Employers have long been reluctant to include annuities among their retirement offerings because they feared being sued if an insurer could not make the guaranteed payments — something that could happen decades after affected employees left the company.

The legislation would assuage those concerns by adding a provision that protects employers from liability in such cases. If the insurer went insolvent, retirees would be able to seek redress from state insurance guaranty associations, which provide a backstop to their benefits up to certain limits.

Some experts worry that companies — particularly smaller employers — will be more likely to choose problematic products, in large part because they often rely on brokers to educate them about complex annuities. And these brokers are typically not required to put the customer’s interest first.

“It’s possible that the safe harbor will be marketed in a way that makes plan sponsors, and particularly small plan sponsors, believe that they don’t need to review the annuities at all,” said Fred Reish, a lawyer with Drinker, Biddle & Reath and an expert on 401(k) fiduciary issues. “That would be a mistake.”

There is also concern among experts that the insurers who would be provided with an attractive new market for annuities will not necessarily be up to the task.

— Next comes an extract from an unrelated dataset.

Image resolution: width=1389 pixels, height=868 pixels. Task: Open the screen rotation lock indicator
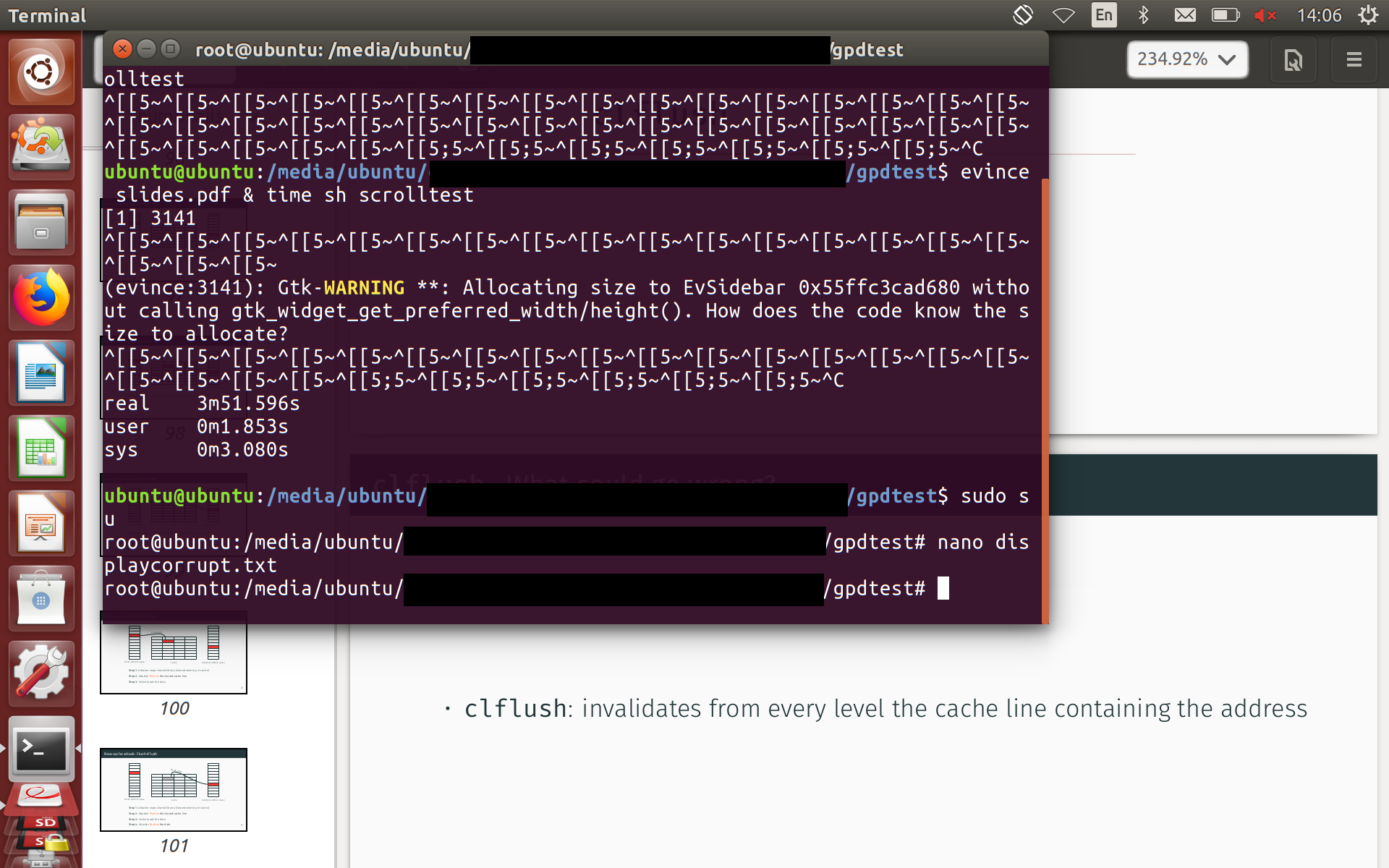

The legislation does not require employers to limit their annuity offerings to those from insurance companies with the best financial ratings, which are an indicator of financial health, just those who have been operating for at least seven years that meet regulators’ requirements.

“Adding such ratings as a condition would make this very good bill better,” said Mark Iwry, who was responsible for national retirement policy and regulation while serving as a senior adviser to the secretary of the Treasury during the Obama administration.

Some experts envision a scenario where companies that have never before sold lifetime income annuities will enter the market, but price them inappropriately. That could risk leaving workers and retirees with little to show for their money.

“In the interest of getting into the market, some insurers who are not viable for the long term could price their annuities in a way to try to enter the space,” said Jerome Schlichter, a lawyer known as a pioneer in suing employers over retirement plans workers thought were mismanaged and too expensive.

He added that possibility made it all the more important that employers and retirement plan managers should keep a close eye on the insurance products they picked if they did not want to risk a collapse that left their retirees with an insolvent annuity, which might require the government to step in.

“It will be up to the fiduciaries to not only to monitor fees and the annuity itself,” he said, “but also to monitor the solvency of the insurer.”